I just stumbled upon this video from the 2011 RuPy conference, in which Dave Beazley, after showing some pretty weird corner cases of python and ruby performance issues with regards to threading, explains in detail why the Global Interpreter Lock (GIL) is the actual show-stopper for threading in both python and ruby (since both are using pretty much the same model).
Also, I think the questions period at the end is very interesting since the attendees ask some pretty relevant questions, to which Mr. Beazley has good answers.
Basically, there already have been an effort to get rid of the GIL in python 1.4 by placing mutex locks in mutable data structures, ref-counting handling and other relevant places to make the python interpreter actually thread-safe, but the GIL was brought back soon afterwards because the change made the interpreter roughly 2x slower even without threading.
It turns out that Python's ref-counting method of garbage collection is the thread and/or performance killer.
Also, Python has in version 3.2, tried to make some changes to the GIL to make it behave a bit better.

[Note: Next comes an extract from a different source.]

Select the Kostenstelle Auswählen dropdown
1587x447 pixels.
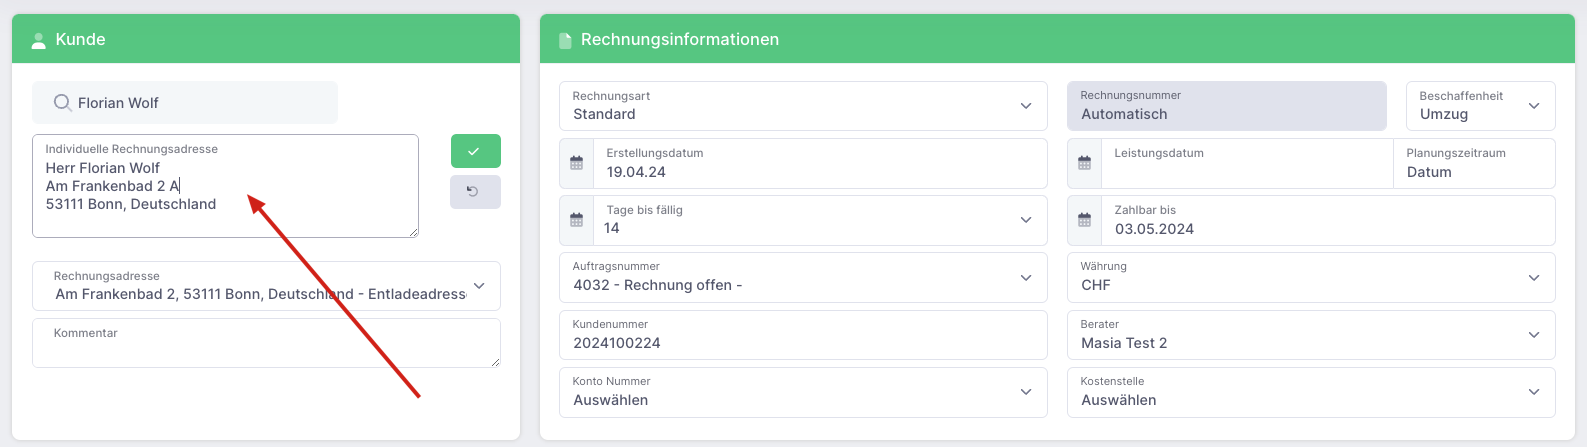pyautogui.click(x=1311, y=392)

And while the changes fixed some cases, they haven't fixed all of the corner cases, and even made some of them worse.
In some cases, to get real threading in python, escaping to C and then releasing the GIL within the C code will give you threading that's unburdened by the interpreter. But in some cases that's too complicated for no good reason. The other way to get parallelism in python is to create other processes, but then you're duplicating all of the python interpreter and you can't share variables directly: you need to implement a means of communication between processes.
So, now the question that remains is: how could that be made better?
The GIL seems to me like a longstanding problem for Python multithreading performance. Refcounting GC has it's limits when it comes to having multiple concurrent threads. It's interesting to note that Lua doesn't have a GIL, but they have a tracing GC instead of refcouny. LuaJIT, a JIT compiler for Lua has recently implemented a GC that uses a generational, write-barrier based method (http://wiki.luajit.org/New-Garbage-Collector/01fd5e5ca4f95d45e0c4b8a98b49f2b656cc23dd)
This isn't to say that tracing GCs are a magic bullet of any kind, anyone who has used (or debugged) Java programs knows that you can easily make memory leaks when not being careful. (Circular references,keeping object references in long-lived data structures etc.)